State how many lines of the entries below hold the word "computer"; reply with nothing but the number.

Start of RECORDS SUPPLIED

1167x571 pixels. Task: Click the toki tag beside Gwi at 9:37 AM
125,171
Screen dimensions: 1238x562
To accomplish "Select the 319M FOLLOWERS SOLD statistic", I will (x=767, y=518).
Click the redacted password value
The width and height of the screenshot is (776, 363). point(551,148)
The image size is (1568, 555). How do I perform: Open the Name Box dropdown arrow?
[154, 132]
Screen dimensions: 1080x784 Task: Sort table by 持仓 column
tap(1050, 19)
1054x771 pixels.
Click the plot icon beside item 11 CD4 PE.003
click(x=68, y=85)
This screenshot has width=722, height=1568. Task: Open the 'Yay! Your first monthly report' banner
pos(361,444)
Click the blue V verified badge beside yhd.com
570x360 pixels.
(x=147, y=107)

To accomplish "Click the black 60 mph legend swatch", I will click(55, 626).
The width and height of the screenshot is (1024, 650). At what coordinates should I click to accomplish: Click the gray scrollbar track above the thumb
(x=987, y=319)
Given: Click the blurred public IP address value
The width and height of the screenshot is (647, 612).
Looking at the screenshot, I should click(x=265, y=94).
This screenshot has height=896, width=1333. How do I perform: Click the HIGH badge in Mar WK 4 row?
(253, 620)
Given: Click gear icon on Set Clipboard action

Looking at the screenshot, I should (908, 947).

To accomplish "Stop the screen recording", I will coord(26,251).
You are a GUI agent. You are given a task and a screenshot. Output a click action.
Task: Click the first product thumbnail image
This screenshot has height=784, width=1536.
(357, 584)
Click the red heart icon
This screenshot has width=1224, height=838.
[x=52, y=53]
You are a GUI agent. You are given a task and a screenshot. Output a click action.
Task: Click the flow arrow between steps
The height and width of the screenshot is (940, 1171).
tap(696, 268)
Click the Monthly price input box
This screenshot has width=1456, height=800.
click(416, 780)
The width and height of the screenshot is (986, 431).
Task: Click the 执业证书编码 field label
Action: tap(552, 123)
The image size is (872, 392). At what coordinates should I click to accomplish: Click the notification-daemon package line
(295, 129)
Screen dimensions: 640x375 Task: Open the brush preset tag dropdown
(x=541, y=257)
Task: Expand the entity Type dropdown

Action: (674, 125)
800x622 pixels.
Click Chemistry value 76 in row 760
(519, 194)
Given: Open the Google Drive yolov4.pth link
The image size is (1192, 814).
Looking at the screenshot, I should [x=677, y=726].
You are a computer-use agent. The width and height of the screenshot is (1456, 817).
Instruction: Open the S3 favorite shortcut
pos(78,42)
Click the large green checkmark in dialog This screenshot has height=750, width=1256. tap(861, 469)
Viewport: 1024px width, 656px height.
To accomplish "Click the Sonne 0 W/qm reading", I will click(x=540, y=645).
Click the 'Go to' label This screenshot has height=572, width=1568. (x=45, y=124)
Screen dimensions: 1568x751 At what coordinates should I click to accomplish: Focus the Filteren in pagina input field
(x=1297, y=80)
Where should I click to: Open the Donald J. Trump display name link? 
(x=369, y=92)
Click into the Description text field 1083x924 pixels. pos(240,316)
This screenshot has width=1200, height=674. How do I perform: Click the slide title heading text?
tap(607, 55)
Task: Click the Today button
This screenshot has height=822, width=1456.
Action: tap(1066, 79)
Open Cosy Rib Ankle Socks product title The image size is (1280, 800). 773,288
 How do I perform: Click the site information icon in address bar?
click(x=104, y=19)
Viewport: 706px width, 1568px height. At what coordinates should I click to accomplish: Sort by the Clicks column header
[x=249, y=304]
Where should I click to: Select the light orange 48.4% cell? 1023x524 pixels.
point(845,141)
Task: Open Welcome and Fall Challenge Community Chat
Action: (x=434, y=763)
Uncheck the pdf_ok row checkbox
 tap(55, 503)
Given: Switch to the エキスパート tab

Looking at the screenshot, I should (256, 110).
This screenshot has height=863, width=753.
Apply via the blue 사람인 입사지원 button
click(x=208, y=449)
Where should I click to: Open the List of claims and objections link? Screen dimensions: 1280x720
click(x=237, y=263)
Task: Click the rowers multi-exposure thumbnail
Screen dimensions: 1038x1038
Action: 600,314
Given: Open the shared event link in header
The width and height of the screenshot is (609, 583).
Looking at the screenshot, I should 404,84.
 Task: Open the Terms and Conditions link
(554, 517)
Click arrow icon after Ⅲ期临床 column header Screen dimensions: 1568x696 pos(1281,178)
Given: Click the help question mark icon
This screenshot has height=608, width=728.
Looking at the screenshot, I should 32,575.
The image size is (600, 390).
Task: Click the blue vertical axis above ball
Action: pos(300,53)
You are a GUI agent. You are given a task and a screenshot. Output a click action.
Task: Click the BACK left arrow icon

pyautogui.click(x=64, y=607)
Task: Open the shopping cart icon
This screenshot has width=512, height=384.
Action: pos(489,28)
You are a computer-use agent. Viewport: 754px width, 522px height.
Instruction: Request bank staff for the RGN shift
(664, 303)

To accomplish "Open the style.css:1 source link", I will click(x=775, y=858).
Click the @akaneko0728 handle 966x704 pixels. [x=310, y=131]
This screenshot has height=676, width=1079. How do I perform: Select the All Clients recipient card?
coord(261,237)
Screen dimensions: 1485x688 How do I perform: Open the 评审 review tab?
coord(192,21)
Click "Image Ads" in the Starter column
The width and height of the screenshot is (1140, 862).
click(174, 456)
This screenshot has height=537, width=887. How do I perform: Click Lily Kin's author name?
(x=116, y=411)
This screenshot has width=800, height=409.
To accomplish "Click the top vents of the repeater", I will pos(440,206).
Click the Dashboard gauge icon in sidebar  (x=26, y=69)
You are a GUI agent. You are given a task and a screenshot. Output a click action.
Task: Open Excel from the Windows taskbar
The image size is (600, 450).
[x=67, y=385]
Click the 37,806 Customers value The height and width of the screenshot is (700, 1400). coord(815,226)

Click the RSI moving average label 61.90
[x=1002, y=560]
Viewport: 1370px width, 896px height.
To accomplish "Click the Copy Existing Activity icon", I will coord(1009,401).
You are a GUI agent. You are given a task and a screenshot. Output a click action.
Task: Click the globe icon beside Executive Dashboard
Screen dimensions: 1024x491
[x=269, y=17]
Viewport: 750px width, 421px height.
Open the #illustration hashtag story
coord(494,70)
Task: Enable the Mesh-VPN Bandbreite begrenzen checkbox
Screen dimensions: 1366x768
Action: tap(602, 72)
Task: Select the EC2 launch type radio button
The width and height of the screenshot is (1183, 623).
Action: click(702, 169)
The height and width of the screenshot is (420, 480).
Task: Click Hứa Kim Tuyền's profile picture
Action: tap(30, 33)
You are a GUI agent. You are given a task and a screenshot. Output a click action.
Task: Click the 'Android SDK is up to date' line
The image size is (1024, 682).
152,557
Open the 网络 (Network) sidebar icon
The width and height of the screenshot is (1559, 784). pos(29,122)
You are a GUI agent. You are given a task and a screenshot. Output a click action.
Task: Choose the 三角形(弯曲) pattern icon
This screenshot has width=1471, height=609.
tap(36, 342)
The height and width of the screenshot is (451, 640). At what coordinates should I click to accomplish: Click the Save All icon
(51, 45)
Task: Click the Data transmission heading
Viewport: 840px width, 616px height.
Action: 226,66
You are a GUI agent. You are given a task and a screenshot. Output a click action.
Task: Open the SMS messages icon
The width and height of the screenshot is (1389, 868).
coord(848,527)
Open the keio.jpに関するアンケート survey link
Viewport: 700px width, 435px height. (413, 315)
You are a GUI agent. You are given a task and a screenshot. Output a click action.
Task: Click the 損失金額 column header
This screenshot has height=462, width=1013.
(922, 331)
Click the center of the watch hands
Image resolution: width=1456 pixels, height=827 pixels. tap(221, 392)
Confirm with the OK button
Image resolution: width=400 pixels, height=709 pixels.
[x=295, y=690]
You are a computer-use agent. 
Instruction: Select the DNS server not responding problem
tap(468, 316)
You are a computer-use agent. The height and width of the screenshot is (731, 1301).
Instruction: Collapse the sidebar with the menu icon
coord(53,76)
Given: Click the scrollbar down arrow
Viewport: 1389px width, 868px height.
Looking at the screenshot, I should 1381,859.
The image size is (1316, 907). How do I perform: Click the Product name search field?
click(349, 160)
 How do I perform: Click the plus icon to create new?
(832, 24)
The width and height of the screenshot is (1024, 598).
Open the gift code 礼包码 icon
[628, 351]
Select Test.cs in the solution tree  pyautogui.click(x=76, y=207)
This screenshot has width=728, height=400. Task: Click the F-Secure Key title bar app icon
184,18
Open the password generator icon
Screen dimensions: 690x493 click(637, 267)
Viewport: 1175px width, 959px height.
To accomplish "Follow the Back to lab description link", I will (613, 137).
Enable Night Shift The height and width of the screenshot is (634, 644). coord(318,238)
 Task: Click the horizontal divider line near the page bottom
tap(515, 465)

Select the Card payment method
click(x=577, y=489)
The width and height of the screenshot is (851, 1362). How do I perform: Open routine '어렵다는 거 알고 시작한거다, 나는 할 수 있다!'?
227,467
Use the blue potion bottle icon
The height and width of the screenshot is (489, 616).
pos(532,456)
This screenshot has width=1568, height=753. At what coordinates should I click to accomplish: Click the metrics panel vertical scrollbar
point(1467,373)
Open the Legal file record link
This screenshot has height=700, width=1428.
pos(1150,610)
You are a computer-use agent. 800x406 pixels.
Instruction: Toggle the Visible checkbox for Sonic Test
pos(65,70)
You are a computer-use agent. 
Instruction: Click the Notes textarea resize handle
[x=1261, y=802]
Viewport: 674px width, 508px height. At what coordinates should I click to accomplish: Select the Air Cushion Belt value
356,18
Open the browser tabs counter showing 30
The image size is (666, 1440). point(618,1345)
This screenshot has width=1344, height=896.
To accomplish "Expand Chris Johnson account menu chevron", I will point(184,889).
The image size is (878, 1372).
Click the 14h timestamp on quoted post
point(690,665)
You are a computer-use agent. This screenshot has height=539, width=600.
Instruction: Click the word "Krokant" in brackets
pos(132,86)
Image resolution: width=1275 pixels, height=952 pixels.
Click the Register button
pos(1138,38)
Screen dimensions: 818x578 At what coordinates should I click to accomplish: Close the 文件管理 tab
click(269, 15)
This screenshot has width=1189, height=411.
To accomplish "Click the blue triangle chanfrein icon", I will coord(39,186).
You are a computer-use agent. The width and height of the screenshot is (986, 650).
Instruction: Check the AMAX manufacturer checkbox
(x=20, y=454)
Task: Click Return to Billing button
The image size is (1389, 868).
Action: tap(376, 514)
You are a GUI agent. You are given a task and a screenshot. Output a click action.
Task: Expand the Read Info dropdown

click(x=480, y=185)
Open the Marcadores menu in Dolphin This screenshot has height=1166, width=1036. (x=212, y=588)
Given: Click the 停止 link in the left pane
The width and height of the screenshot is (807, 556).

End of RECORDS SUPPLIED

* OUTPUT FOR THIS TASK
8